- **OBJECTIVE**: Extract every row below that contains the string "link", omitting all other rows.

[DATA FOR THIS TASK start]

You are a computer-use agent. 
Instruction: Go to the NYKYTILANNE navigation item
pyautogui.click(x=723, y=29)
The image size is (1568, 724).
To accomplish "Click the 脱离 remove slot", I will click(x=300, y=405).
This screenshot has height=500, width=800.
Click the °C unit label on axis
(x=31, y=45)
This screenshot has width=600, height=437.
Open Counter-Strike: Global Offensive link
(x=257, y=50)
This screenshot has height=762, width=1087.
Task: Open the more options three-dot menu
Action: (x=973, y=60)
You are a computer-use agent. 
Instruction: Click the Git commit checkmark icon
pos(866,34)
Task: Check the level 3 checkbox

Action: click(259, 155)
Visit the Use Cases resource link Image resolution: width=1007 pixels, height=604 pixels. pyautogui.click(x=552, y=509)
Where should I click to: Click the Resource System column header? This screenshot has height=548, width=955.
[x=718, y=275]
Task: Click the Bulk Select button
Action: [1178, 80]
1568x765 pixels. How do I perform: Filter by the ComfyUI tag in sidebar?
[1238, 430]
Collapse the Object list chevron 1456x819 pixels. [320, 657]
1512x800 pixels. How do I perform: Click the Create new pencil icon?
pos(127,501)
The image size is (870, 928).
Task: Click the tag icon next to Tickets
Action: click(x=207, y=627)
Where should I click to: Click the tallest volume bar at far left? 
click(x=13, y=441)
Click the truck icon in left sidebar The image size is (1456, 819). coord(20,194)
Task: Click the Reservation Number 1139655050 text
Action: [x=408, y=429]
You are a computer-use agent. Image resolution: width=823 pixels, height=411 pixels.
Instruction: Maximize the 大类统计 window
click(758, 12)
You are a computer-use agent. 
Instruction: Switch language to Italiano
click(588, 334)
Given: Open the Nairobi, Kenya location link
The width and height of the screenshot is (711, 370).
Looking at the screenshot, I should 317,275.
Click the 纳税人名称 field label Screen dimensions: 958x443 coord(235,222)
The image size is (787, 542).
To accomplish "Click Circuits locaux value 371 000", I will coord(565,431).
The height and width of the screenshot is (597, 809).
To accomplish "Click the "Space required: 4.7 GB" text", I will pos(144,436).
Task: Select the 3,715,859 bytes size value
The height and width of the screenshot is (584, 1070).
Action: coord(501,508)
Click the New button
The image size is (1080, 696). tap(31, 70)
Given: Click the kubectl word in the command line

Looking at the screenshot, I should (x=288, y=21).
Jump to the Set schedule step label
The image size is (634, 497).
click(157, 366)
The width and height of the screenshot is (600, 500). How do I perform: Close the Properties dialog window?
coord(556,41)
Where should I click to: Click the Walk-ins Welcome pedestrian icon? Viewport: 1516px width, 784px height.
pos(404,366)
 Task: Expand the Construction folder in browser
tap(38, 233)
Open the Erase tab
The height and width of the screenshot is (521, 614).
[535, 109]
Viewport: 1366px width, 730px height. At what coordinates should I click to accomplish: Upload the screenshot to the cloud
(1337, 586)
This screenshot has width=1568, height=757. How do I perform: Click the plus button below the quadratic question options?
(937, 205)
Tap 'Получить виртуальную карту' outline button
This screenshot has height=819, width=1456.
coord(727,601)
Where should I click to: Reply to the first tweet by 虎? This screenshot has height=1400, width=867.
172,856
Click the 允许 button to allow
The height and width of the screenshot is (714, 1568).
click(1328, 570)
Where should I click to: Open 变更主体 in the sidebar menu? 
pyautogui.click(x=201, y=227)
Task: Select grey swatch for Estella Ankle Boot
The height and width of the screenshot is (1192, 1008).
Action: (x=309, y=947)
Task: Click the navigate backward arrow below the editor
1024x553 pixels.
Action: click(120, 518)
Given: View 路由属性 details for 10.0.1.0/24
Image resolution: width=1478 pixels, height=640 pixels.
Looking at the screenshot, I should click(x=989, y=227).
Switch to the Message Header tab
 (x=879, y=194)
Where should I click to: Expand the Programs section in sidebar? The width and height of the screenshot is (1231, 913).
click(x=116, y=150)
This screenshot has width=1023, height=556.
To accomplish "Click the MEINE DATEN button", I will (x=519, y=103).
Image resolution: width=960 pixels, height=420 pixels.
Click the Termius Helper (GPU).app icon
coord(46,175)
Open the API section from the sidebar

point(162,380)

[DATA FOR THIS TASK end]

- **TASK OUTPUT**:
Open Counter-Strike: Global Offensive link
Visit the Use Cases resource link Image resolution: width=1007 pixels, height=604 pixels. pyautogui.click(x=552, y=509)
Given: Open the Nairobi, Kenya location link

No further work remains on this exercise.